It’s the pinnacle of the church year. Crowds swell. Churches add chairs, and services, and parking lot attendants.
Church leaders and members look out over the brimming Easter pews and wish that all these pop-up worshippers would return in the weeks to come. But it’s not likely.
Conventional wisdom would suggest that these holiday hordes, once they sample the finest a church has to offer, would return for more. And the additive effect of this special day would increase the year-round attendance, year after year.
But that’s not happening for most churches.
Why? The Easter story is the most extraordinary story of all time. Churches, large and small, do an extraordinary job telling and celebrating the Easter story, providing special music, showing the pageantry, and welcoming the worshippers with care.
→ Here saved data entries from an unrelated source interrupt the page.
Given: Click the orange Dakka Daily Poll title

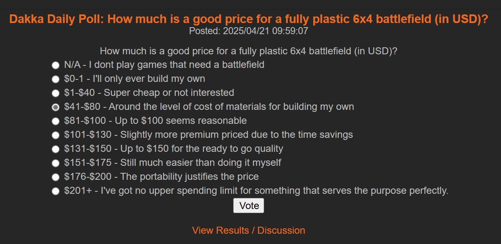Looking at the screenshot, I should click(x=248, y=19).
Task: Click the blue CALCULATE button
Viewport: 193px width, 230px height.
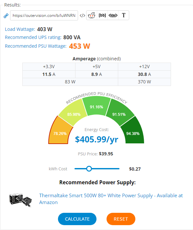Action: coord(77,219)
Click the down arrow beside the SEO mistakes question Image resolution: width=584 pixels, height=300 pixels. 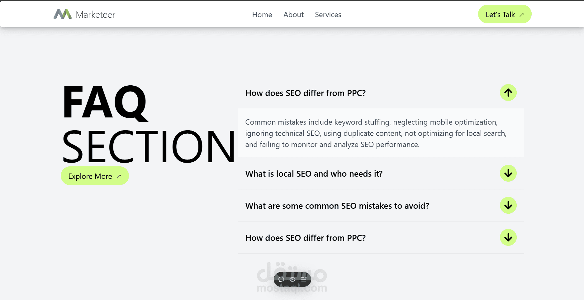click(x=508, y=205)
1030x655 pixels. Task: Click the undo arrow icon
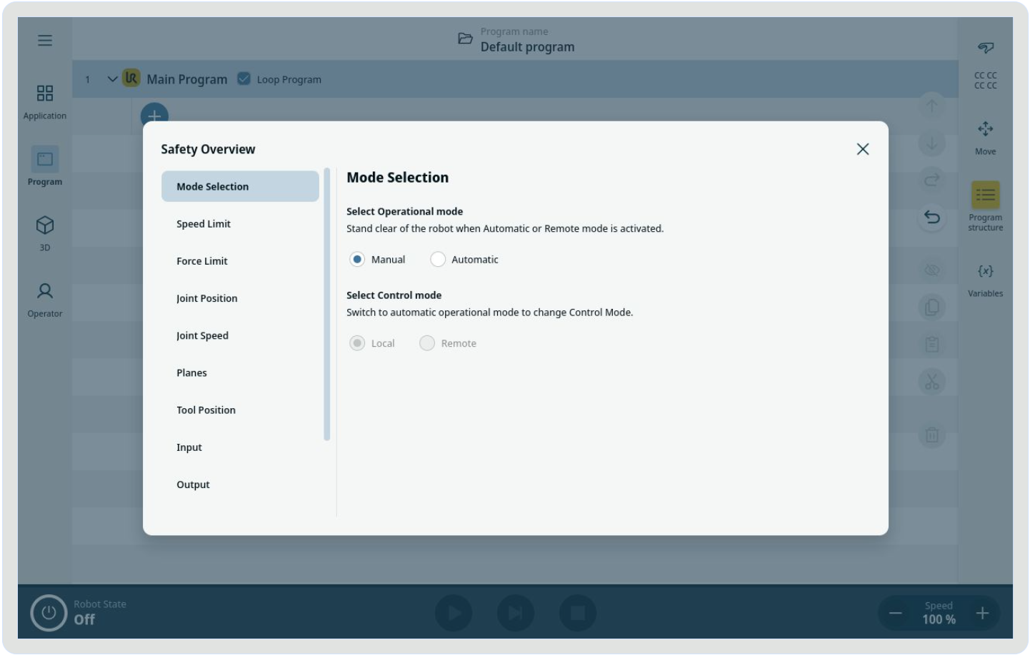point(931,217)
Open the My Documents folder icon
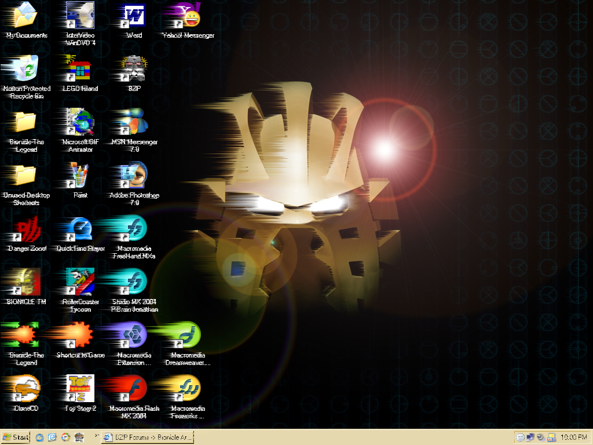Image resolution: width=593 pixels, height=445 pixels. (x=27, y=16)
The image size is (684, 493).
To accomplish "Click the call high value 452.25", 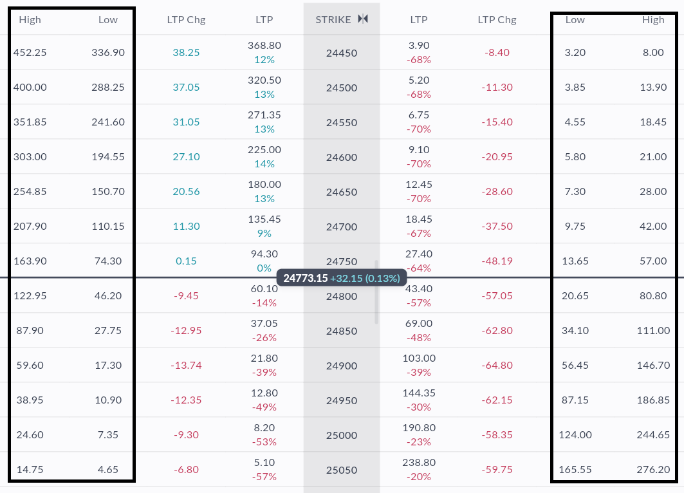I will 30,53.
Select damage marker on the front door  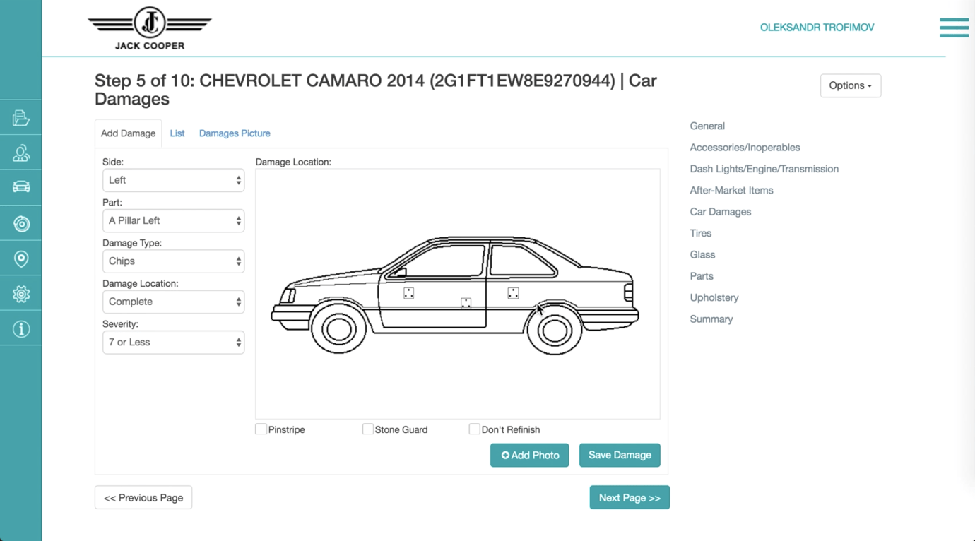click(x=408, y=293)
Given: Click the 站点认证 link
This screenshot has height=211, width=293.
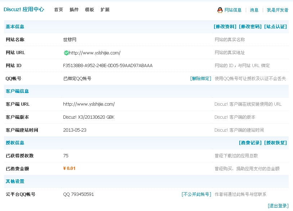Looking at the screenshot, I should (x=275, y=27).
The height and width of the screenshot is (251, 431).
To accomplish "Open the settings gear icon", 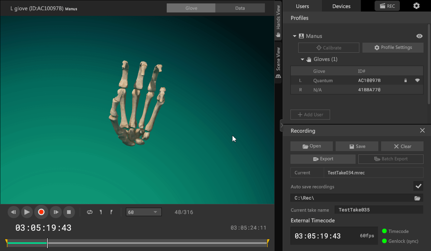I will [416, 6].
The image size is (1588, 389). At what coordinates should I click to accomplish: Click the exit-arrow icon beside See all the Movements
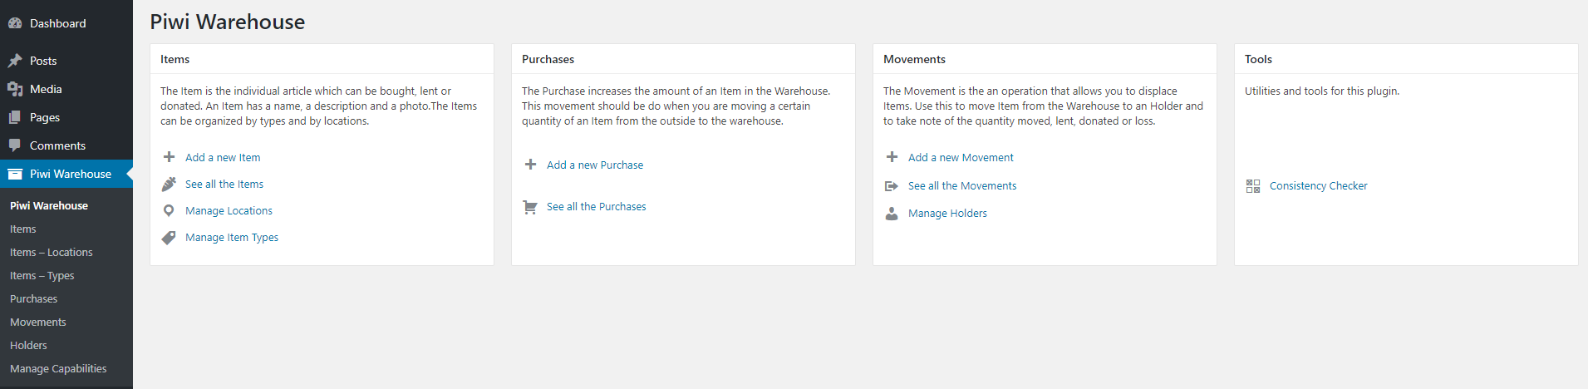pyautogui.click(x=892, y=186)
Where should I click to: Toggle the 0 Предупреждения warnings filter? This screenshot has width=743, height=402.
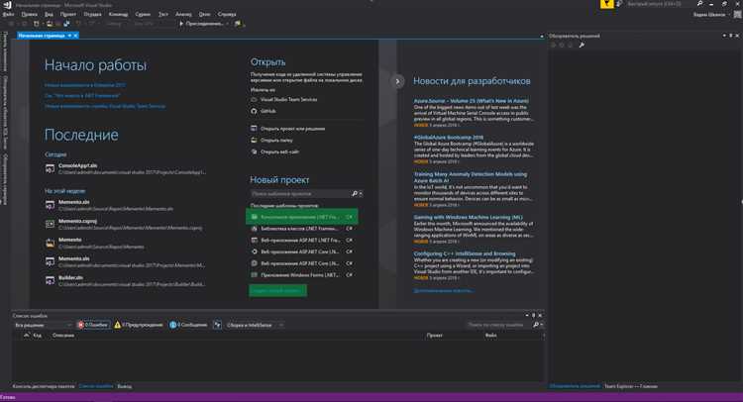tap(137, 324)
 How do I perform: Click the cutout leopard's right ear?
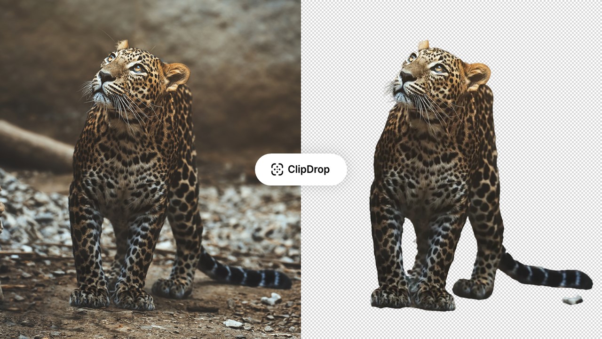point(477,75)
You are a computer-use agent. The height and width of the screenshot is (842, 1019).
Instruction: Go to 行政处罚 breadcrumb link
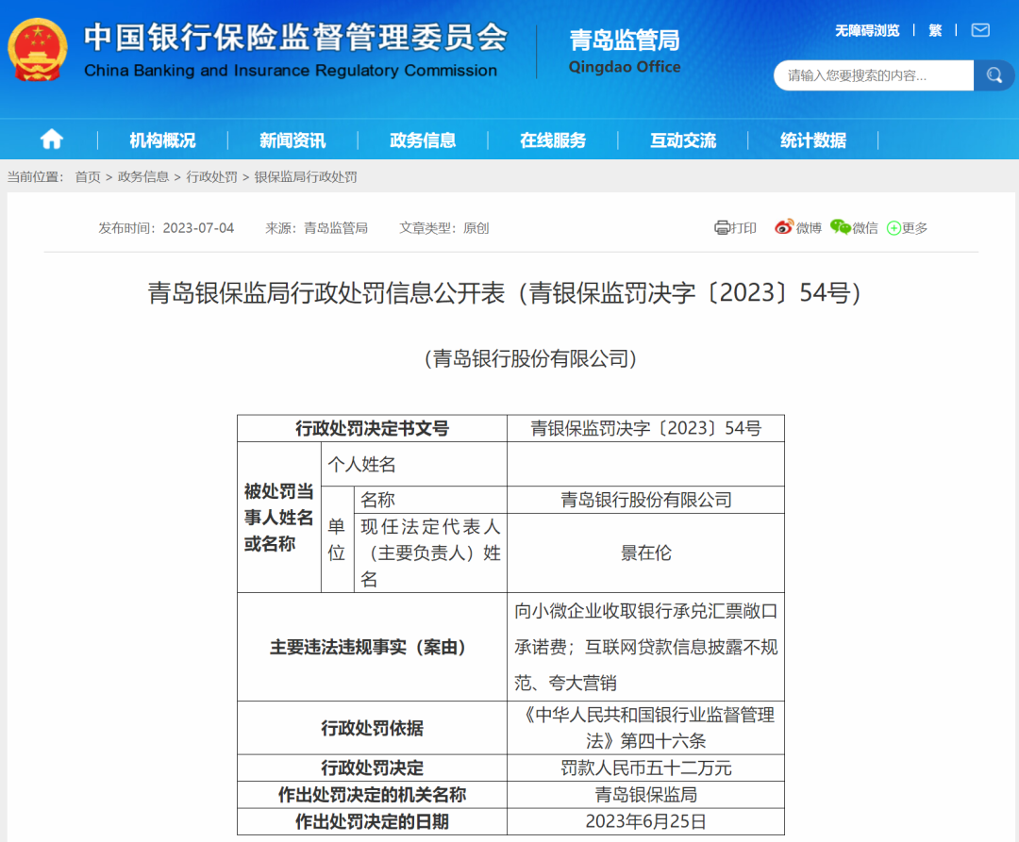[x=211, y=177]
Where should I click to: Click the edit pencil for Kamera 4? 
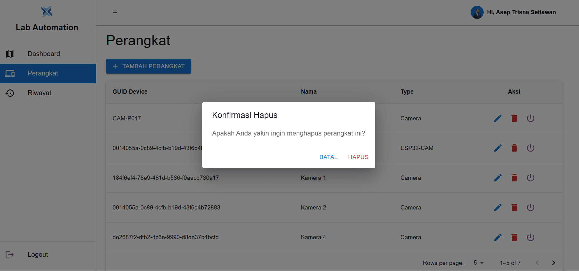[498, 237]
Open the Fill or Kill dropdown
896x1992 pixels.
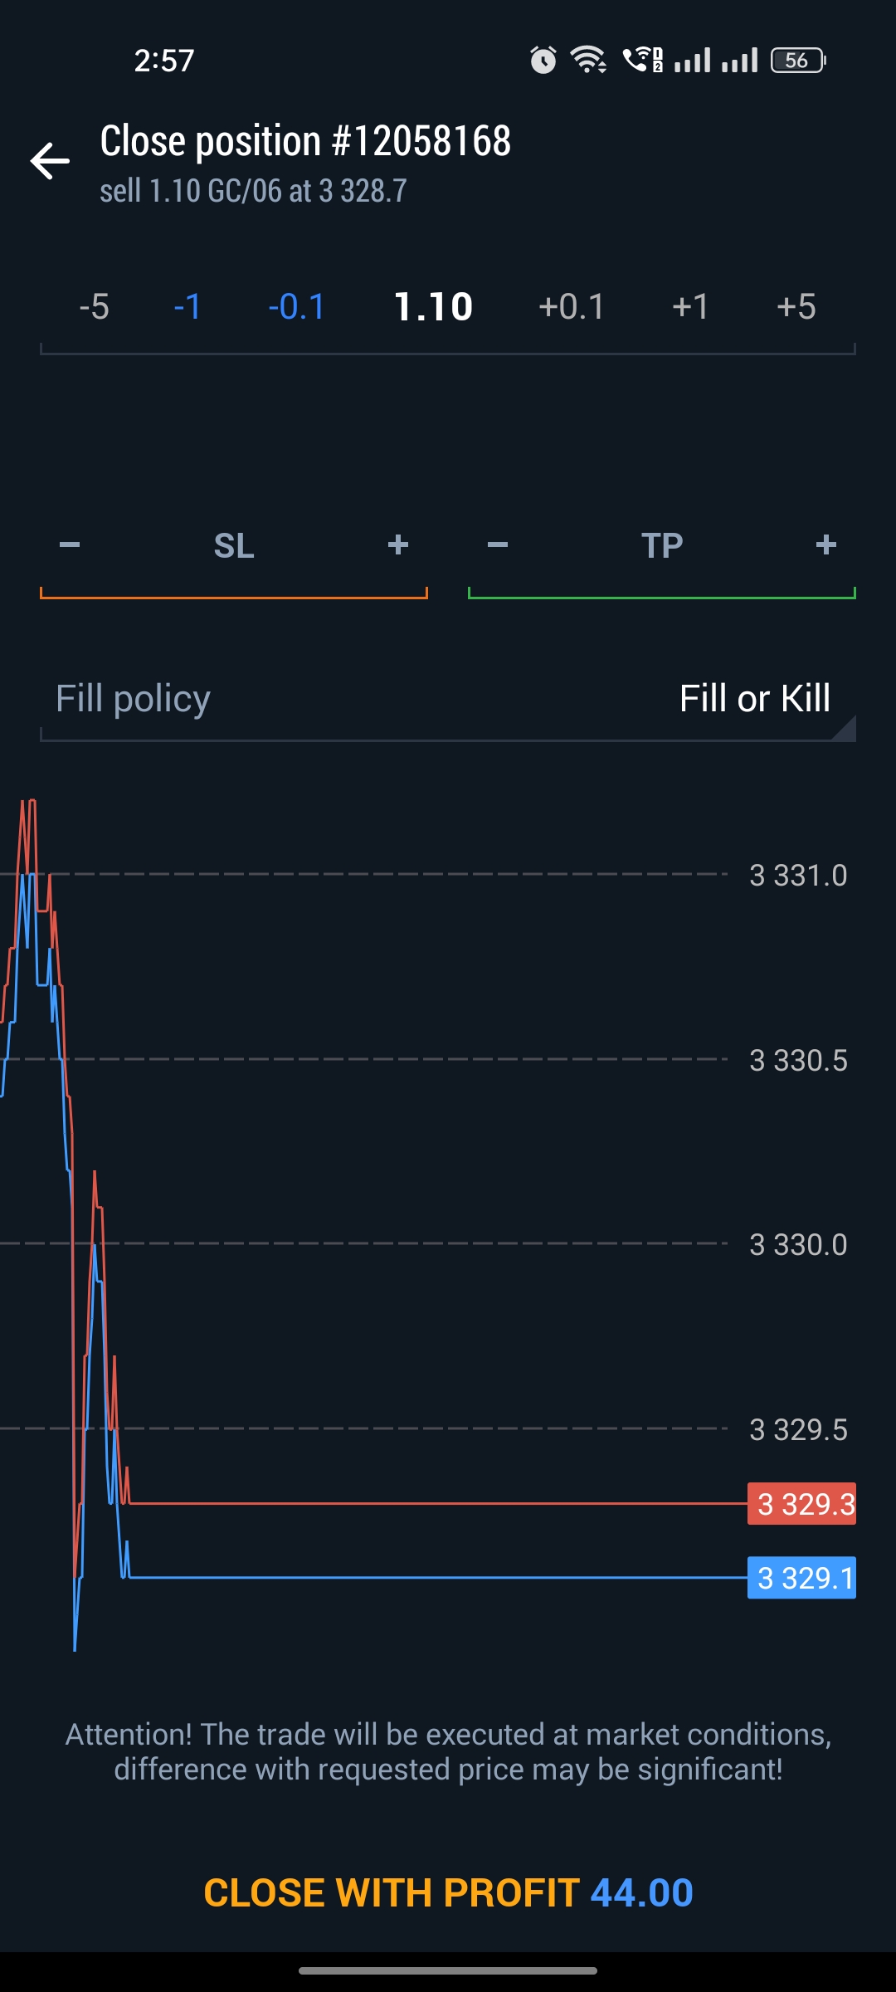tap(754, 699)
So, why don’t the throngs come back? I suspect there’s no simple answer. It’s a variety of dynamics at work.
A SPECIAL EVENT. Many of the people who make one annual trip to church do so because it’s a special event. They fully understand that the special music, the special pageantry, and the special sermon are one-time special efforts. They realize things will be downgraded next week. So they wait till next year’s big event.
A HISTORY LESSON. Some people come, very simply, to be reminded of the Easter story. They find comfort in hearing the familiar story. It’s like watching “It’s a Wonderful Life” each year at Christmas. It’s a reminder of a great historical event. Once a year is fine for that.
A PERENNIAL GUEST. It’s wonderful to feel like the guest of honor. And many people know, on this special day, they won’t be gawked at as strangers, but welcomed as honored guests. They’re not interested in becoming a “regular.” They assume that repeat visits or membership would create the expectation that they should be there every week. And since they know that’s not possible in their busy schedules, they find it easier to be anonymous Easter Christians.
So, how might a church take these tendencies and turn them into something more magnetic?
It’s fine to produce a special event each year. But understand that everybody knows that event is special. It’s not the norm. It’s designed for the once-a-year crowd. To get individuals in the crowd to return, don’t treat them like a crowd. If it’s worth throwing an Easter morning extravaganza, it’s worth contacting each person who came. Write notes, or make calls, or send emails. Express your delight in seeing them at the special Easter service. Explain what happens every normal week and invite them to join in the regular rhythm.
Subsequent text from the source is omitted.